Pull out each line in the items below that contains the string "Task", where case counts.

_Provided data_
==============================

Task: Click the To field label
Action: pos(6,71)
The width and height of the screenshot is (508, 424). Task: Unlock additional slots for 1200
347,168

==============================

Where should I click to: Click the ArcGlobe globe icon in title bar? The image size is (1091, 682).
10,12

==============================

_Solution for this problem_
Task: Click the To field label
The width and height of the screenshot is (508, 424). Task: Unlock additional slots for 1200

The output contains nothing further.